In sostanza, considerando che ogni individuo è diverso da tutti gli altri, è quasi impossibile misurare l’incidenza dei singoli elementi. Inoltre, la stessa definizione di intelligenza è soggetta al concetto di intelligenza che ogni società le assegna nel senso comune. Per esempio, il grande pittore Antonio Ligabue, considerato in vita un emarginato, era un genio o un demente? E perché in occidente i dementi venivano rinchiusi, mentre in America presso il popolo Sioux venivano considerati più vicini agli Dei?
Accontentiamoci allora di una definizione più semplice: intelligenza è la capacità di immaginare il futuro, risolvere i problemi e prevederne le conseguenze, non solo nel proprio contesto individuale, ma anche collettivo: cioè, l’incidenza delle proprie scelte sugli altri individui, che per quanto possa essere minima non sarà mai inesistente.
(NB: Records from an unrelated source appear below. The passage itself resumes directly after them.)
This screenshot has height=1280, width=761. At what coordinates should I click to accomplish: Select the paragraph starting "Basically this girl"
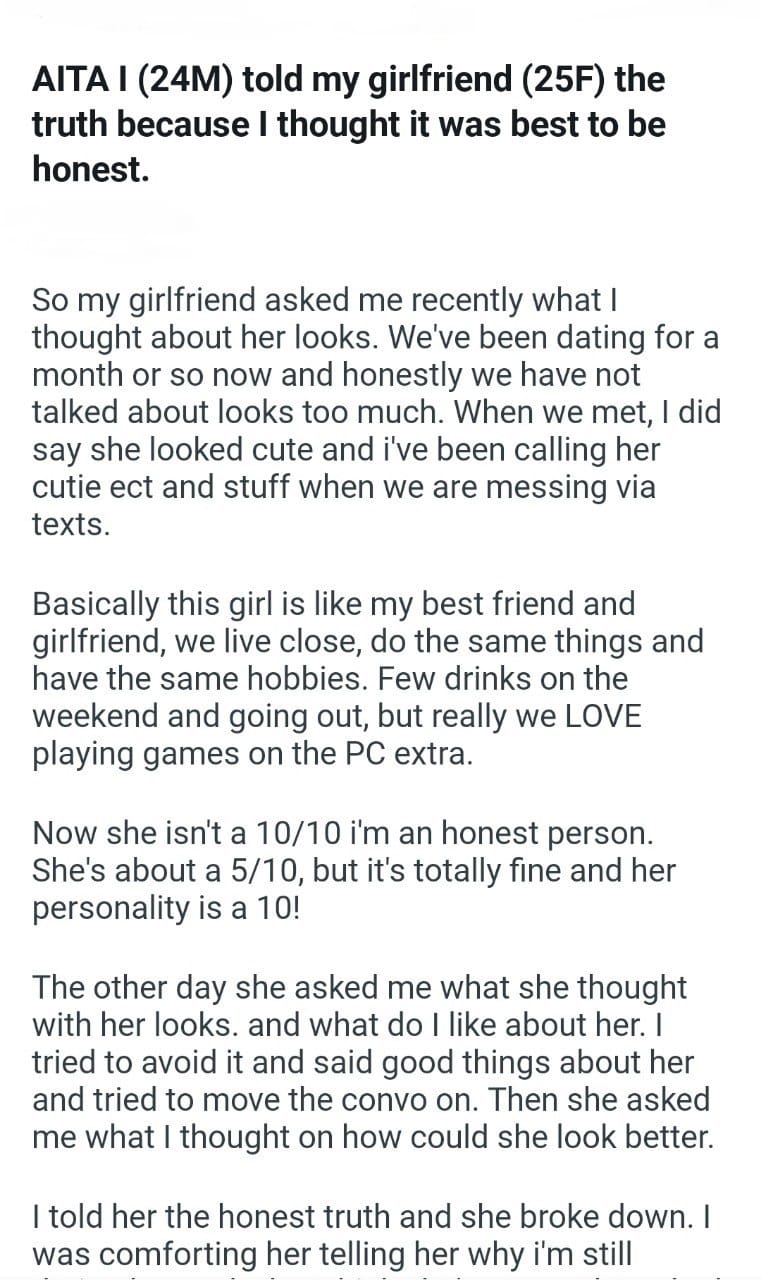click(367, 679)
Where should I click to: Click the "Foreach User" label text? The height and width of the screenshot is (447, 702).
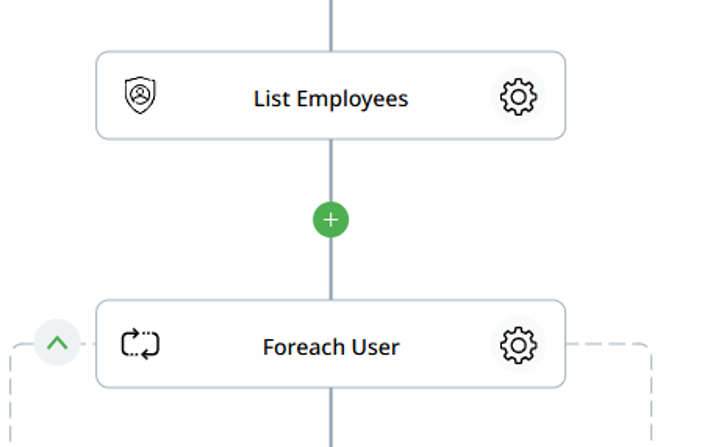[x=331, y=347]
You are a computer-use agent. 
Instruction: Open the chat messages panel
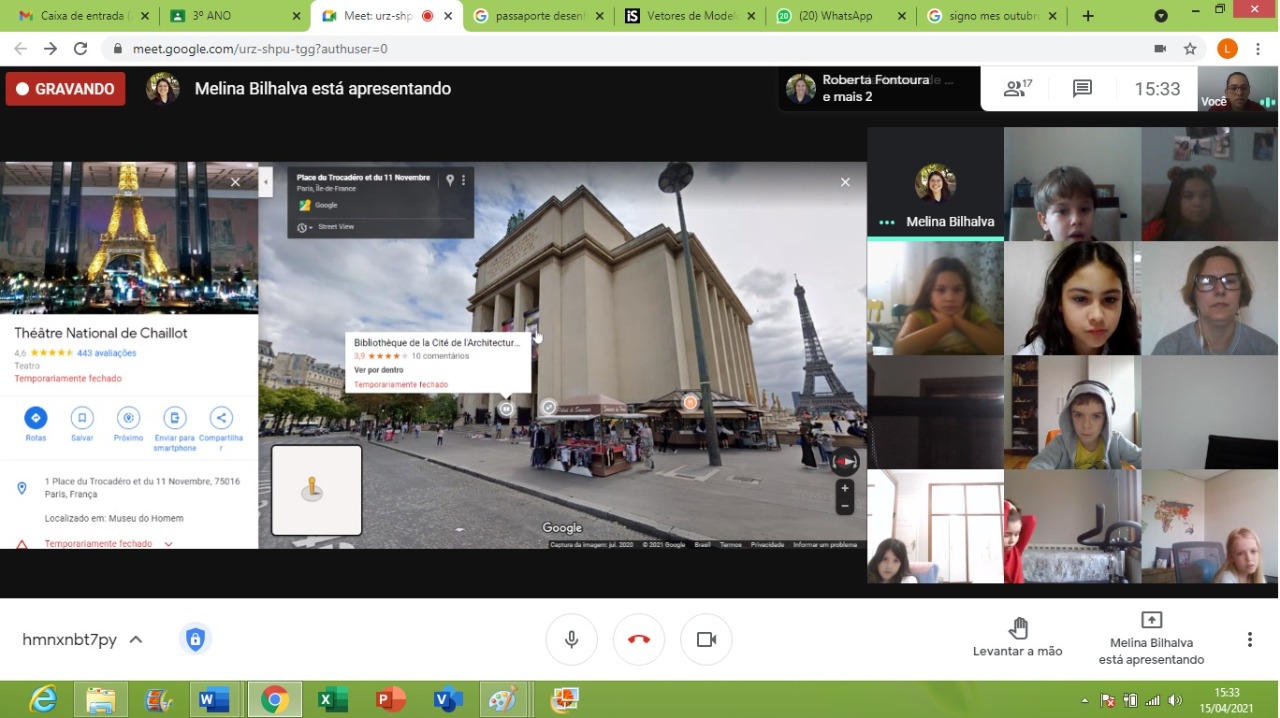1082,89
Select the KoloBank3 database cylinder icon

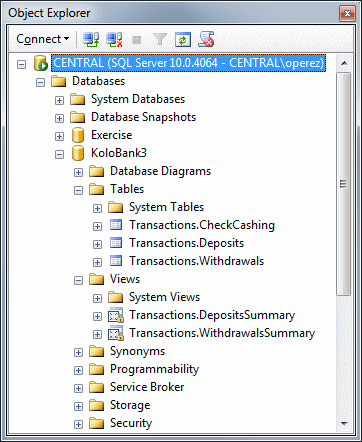(78, 153)
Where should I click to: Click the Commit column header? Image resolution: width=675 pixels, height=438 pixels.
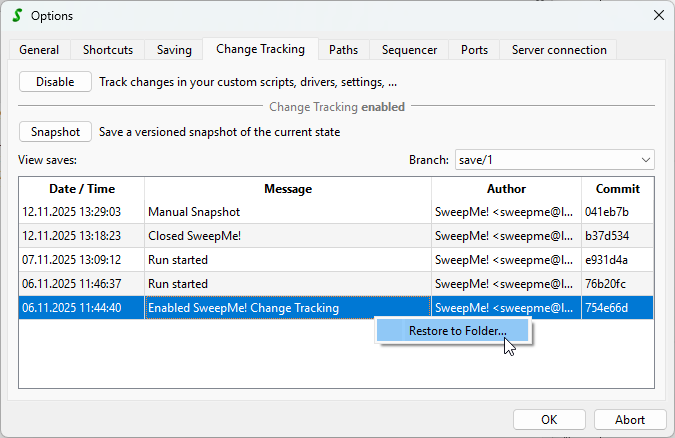click(x=617, y=189)
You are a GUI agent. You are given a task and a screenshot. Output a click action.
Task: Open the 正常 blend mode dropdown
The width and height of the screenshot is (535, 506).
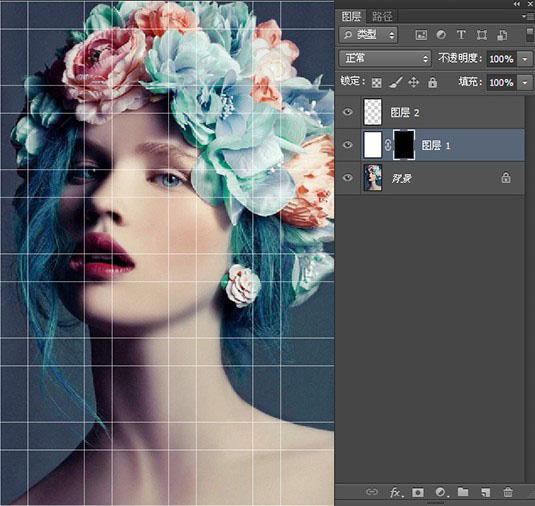385,59
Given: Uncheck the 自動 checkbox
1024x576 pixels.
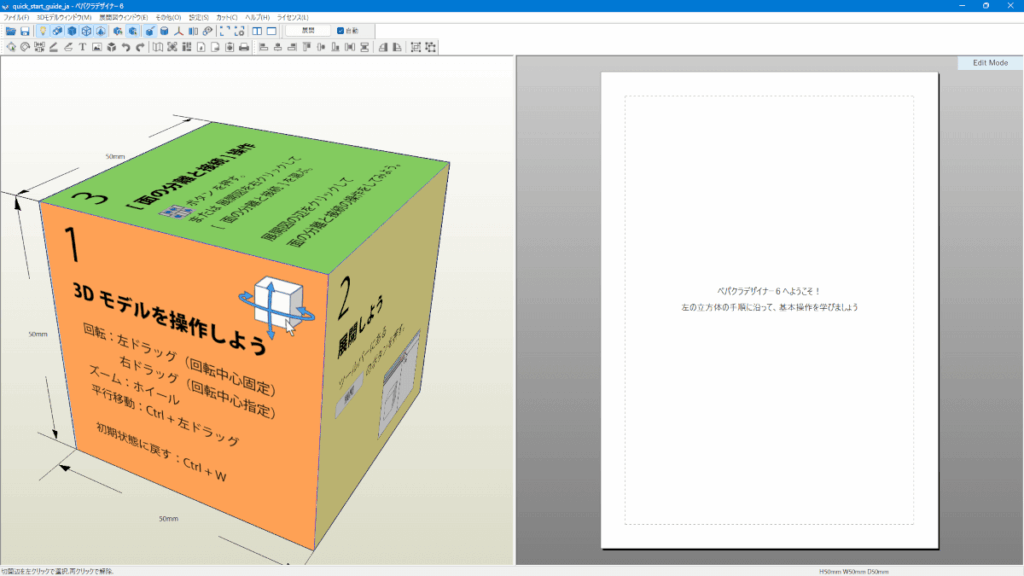Looking at the screenshot, I should pos(341,31).
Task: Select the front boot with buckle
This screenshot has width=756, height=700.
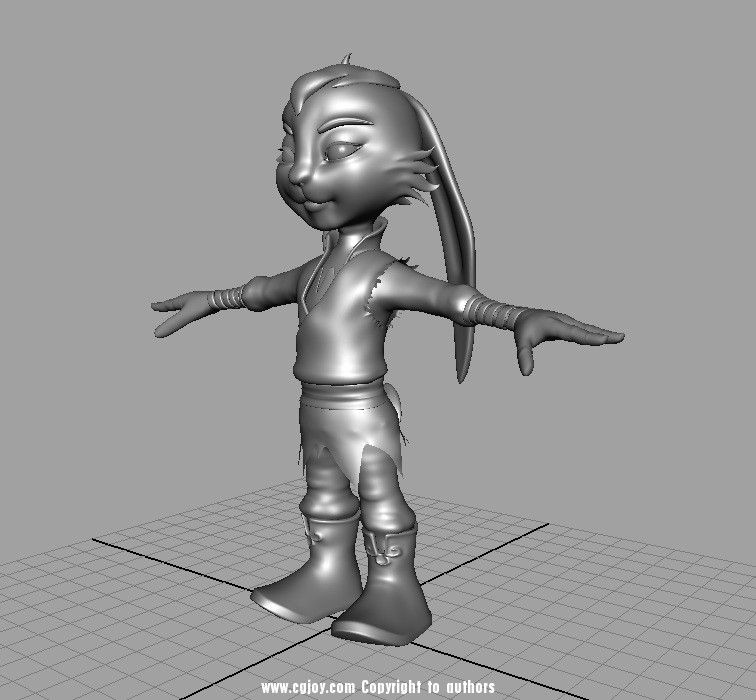Action: pyautogui.click(x=385, y=590)
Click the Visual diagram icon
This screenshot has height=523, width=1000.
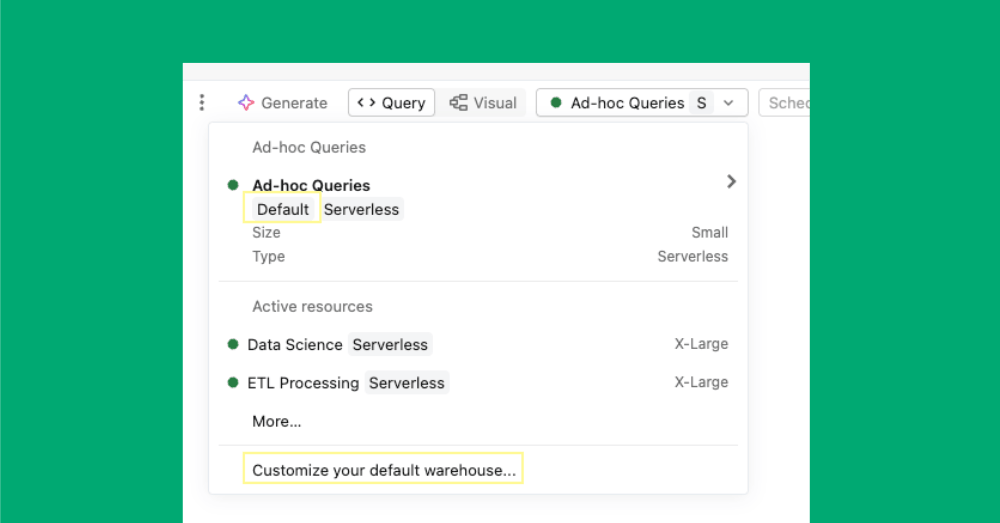click(x=459, y=103)
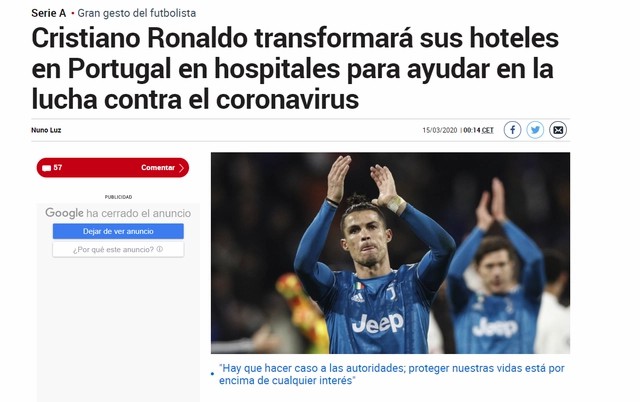Click the 'ha cerrado el anuncio' text
The width and height of the screenshot is (640, 402).
click(x=138, y=213)
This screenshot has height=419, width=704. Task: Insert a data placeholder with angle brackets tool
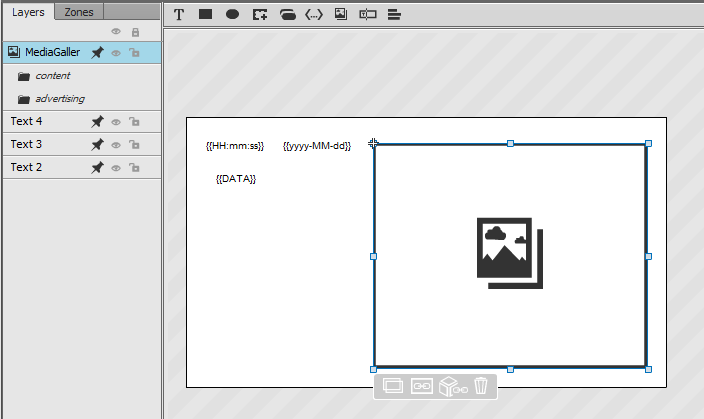coord(314,15)
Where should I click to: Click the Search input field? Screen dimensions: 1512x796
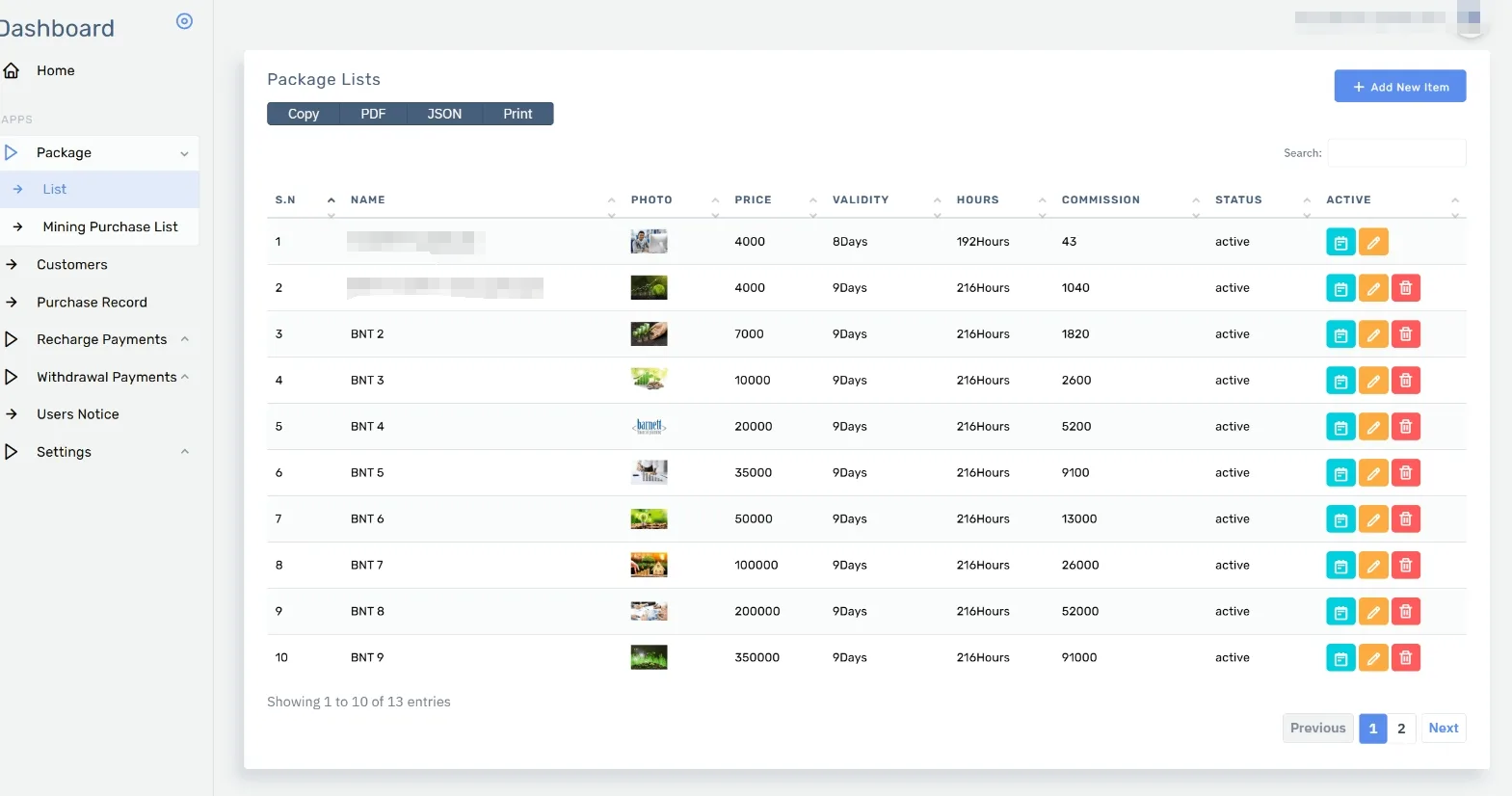(1396, 153)
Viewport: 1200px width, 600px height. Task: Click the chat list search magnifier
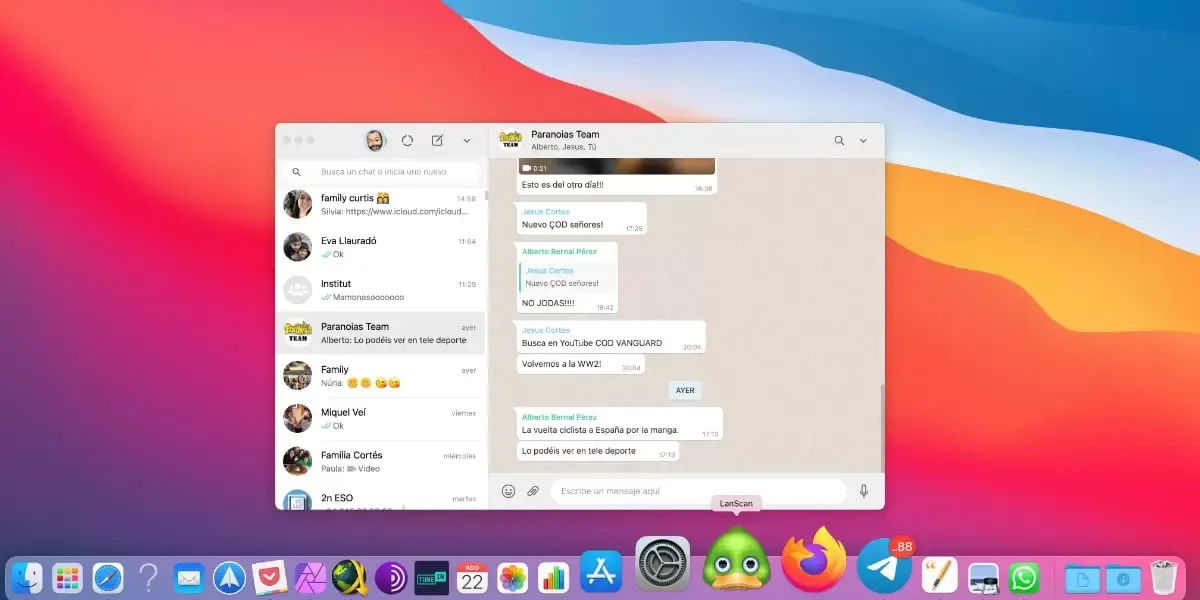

Estendendo in questo modo il concetto, potremmo affermare che l’intelligenza, più o meno sviluppata, è un prodotto sociale e che la media intellettiva dei singoli può svilupparsi o regredire a seconda dello spirito dominante del tempo in cui vivono.
Così, anche l’intelligenza diventa un prodotto politico: una relazione dipendente dai rapporti e dai conflitti all’interno del genere umano…e da quale tipo di potere politico, di Stato, domina la società.
Una persona può fare del male senza essere malvagia? Era questa la complessa domanda che assillava la filosofa Hannah Arendt mentre, nel 1961, seguiva per il New Yorker il processo per crimini di guerra ad Adolf Eichmann, il funzionario nazista responsabile di aver organizzato il trasporto di milioni di ebrei – e non solo – nei campi di concentramento per la Soluzione Finale.
Arendt pensava che Eichmann fosse un burocrate ordinario, se non addirittura noioso. Uno che, stando alle sue parole, non era “né perverso, né sadico”, ma “spaventosamente normale”. Egli non agì per nessun altro motivo se non per assicurarsi diligentemente di far avanzare la propria carriera nella burocrazia nazista. Ne La banalità del male. Eichmann a Gerusalemme (1963), il libro che risultò dallo studio della filosofa sul caso, Arendt arrivò a concludere che non si potesse parlare di Eichmann come di un mostro senza morale. Egli fu un uomo che compì azioni orribili, ma senza cattive intenzioni, solo per “incoscienza” per un distacco dalla realtà malvagia dei suoi atti. Eichmann “non capì mai cosa stava facendo” a causa della sua “inabilità a pensare dal punto di vista di qualcun altro”. Mancando di questa particolare abilità cognitiva, “commise i suoi crimini in circostanze che gli resero quasi impossibile capire o sentire cosa stesse facendo di male”.
I nazisti e i fascisti furono molto abili nel costruire una società senza intelligenza, senza pensiero e senza coscienza delle conseguenze. Ci riuscirono perché il contesto storico lo consentiva (la grande crisi economica del ’29), ma, oltre la repressione, la propaganda fu un mezzo formidabile per cancellare la facoltà del pensiero della stragrande maggioranza della popolazione ed emarginare gli oppositori. Essi svilupparono i mezzi di informazione di massa, i giornali, il cinema e la radio, per distorcere la realtà, semplificandola e adattandola al livello minimo di comprensione possibile. Così, sostituirono la paura del futuro con l’odio per nemici immaginari, che è quello che sta accadendo oggi con la crescita dei partiti populisti e dichiaratamente fascisti in tutto l’occidente. Anch’essi sono il prodotto della crisi economica e delle politiche restrittive dei partiti liberali, attuate per arginare la crisi e rilanciare i profitti. E sono molto abili ad usare i mezzi di informazione di massa per distorcere la realtà a loro favore. Non c’è errore più grave che sottovalutare gli effetti che essa produce nelle facoltà intellettive. L’informazione è energia , in quanto il ricettore, il cervello, non può fare a meno di prenderla in considerazione; come lo sono l’energia elettrica, quella nucleare eccetera. Essa può alterare, deperire o accrescere l’intelligenza dei singoli e della società.